As we have already seen in the wikipedia example, the website (html) rendered by the browser does not coincide with the html returned by the request. Apparently, some information is fetched while the *browser* executed JS. 

The running of scripts is a client-side operation run in the browser itself, rather
than on a web server. 

JavaScript is, by far, the most common and most well-supported client-side scripting
language on the Web today. It can be used to collect information for user tracking,
submit forms without reloading the page, embed multimedia, and even power entire
online games. Even deceptively simple-looking pages can often contain multiple
pieces of JavaScript. You can find it embedded between `<script>` tags in the page’s
source code.

Since we are interested in the rendered html displayed by the browser, we have to artificialy render it first, then return the rendered html as a string. This can be achieved with `Selenium`. 

Selenium is a powerful web scraping tool developed originally for website testing.
These days it’s also used when the accurate portrayal of websites—as they appear in a
browser—is required. Selenium works by automating browsers to load the website,
retrieve the required data, and even take screenshots or assert that certain actions
happen on the website.

In [13]:
from selenium import webdriver
from selenium.webdriver.chrome.service import Service
from webdriver_manager.chrome import ChromeDriverManager

driver = webdriver.Chrome(service=Service(ChromeDriverManager().install()))

In [9]:
url = result.url
url

'https://www.ratemyprofessors.com/search/professors/1073?q=%2A'

In [11]:
# driver.get(url)

We have already seen that it takes a while to load the page in the browser. We don't have time for this. 

In [15]:
from selenium.common.exceptions import TimeoutException
driver.set_page_load_timeout(10) # ten seconds should be enough

try:
    driver.get(url)
except TimeoutException:
    driver.execute_script("window.stop();")

Other professors are not displayed. For that, we have to hit the button `show more`, or, better, specify that we are only interested in stats professors. 

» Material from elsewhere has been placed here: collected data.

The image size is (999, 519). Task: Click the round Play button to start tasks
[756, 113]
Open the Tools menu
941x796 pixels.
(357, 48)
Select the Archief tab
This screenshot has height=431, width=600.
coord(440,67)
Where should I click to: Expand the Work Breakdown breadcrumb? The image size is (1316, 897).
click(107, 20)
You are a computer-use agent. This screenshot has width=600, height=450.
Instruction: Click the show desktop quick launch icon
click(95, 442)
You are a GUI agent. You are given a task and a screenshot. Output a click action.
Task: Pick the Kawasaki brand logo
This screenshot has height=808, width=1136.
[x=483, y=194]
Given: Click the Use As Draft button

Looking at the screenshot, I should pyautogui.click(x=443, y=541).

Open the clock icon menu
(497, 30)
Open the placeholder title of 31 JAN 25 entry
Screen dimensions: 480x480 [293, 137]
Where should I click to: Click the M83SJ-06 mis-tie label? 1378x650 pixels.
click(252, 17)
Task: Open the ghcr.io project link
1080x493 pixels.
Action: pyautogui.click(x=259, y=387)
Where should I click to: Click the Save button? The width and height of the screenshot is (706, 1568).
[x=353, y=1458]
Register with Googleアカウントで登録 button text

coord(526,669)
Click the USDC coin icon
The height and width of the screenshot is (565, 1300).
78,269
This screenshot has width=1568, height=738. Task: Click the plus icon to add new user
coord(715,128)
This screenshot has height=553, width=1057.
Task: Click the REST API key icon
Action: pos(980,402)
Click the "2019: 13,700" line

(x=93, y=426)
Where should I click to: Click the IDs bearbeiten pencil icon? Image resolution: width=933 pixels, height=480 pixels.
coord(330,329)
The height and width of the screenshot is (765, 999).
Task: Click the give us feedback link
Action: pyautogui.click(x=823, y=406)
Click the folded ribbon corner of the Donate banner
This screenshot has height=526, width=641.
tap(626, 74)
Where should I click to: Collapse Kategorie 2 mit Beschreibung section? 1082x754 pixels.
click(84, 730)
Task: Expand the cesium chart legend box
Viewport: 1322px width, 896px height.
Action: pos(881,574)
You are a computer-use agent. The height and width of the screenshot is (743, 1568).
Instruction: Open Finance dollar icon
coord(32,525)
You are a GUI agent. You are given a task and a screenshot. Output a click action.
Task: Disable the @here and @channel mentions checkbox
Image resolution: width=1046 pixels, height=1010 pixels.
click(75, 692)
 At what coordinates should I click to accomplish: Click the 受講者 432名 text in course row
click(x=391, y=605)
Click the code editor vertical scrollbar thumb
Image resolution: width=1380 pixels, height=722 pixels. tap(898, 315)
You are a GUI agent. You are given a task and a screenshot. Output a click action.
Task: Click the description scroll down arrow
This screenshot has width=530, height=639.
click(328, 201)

How do we navigate on this page? First, we need to get rid of the cookies banner. Using developer tools, we can inspect find the 'close' button for the cookies banner: 

    "/html/body/div[5]/div/div/button"

See the [docs](https://www.selenium.dev/selenium/docs/api/py/index.html)!

In [17]:
button=driver.find_element("xpath", "/html/body/div[5]/div/div/button")
button.click()

Next, we should select the stats professors. To do so, we need to access the dropdown menu. From the developer tools, we find that its coded as `div` element, so we cannot use the implemented `select` method to access the dropdown. 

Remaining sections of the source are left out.